I'm always pointing things out to native New Yorkers that I think are weird about this place and their culture and all that. But I feel like my friends and family from California feel like I've totally "become a New Yorker."
When I talk to people who have teenagers now, their rooms are filled with screens. There are their phones and their DVD players and TVs and all these things to produce distractions for them, and I think it would be hard to find the time to create something. I think that's really changing something about adolescence.
I was very aware of the fact that there are a lot of comics out there that I love, because I've grown up my whole life reading comics and I know every little nuance of the language and all the implications.
I wanted to try to create characters that happen to be Asian but who are pretty different from those we generally see in our culture, in our commercial culture.
I think in terms of getting new artists who are not in that sort of stereotypical teenage boy demographic; there's been a lot of progress recently. And I shouldn't make a definitive statement about this, but my impression is that the main impediment to progress in that regard is the number of people who are choosing to make a go of it.
There are some people who may not like precision in their art. They may like it to be grittier and more gestural, more of a direct expression in the way that a painter would put his strokes on canvas.
I think it's harder for each generation. Even I just feel completely separate from teenagers today who have access to the Internet. And I'm amazed that this interest in video games has never gone away. It just keeps growing.
That partially due to the world of media and commerce, the idea of a comic book has been lost in the ghetto, whereas the graphic novel is now being held up as something to aspire to and as something that's respectable for adults to read.
For a stretch of time, I got really caught up in the idea that what people liked about my work was that I was a young guy who was trying to be cool by writing about young people and a certain kind of Bay Area culture that I was tangentially a part of.

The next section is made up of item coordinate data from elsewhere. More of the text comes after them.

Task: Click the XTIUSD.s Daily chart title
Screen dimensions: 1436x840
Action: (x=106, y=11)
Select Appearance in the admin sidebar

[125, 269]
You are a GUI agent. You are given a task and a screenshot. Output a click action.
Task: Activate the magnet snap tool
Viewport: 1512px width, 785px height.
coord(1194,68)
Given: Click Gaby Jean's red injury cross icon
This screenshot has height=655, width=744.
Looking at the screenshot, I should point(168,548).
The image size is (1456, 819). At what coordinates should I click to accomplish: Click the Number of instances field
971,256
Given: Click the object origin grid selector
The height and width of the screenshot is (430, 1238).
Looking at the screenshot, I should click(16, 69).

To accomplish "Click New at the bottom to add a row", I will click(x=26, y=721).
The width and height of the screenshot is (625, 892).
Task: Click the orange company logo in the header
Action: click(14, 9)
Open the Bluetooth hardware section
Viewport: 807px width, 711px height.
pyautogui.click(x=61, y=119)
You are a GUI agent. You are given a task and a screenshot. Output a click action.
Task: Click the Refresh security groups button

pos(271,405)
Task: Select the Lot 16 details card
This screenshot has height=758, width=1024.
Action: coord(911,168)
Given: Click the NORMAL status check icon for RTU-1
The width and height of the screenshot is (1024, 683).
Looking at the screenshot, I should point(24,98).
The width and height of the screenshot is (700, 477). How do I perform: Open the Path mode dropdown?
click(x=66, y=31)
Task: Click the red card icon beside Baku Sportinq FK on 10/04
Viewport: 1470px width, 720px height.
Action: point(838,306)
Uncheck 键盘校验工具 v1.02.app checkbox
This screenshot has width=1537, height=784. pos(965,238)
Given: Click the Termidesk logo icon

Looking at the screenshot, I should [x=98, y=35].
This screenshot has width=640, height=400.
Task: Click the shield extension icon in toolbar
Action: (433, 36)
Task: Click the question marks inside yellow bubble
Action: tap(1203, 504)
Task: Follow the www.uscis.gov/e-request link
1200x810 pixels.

Basically, I know there's no turning back the clock, and it's sort of pointless to mourn what has passed, but I don't know if the alternatives now really replicate the learning experience that I had, in terms of what I gained from making mini-comics. There were certain components of it that are completely gone because of being able to just throw stuff up on your blog the minute you're done with it.
A lot of the kinship that people notice is not coincidental. I was very impressionable and trying to find my role models when I was twelve or thirteen.
I set myself up for a lot of trouble by wanting to tell a story that is fairly earnest and emotional and expressive, but to do it in the most subtle, realistic way.
I do think it's getting more and more rare in this country to raise a kid with the attitude that creativity is something valuable. The idea of trying to make the effort to produce something, to put something out into the world, rather than just taking in all the stuff the world's putting out at you.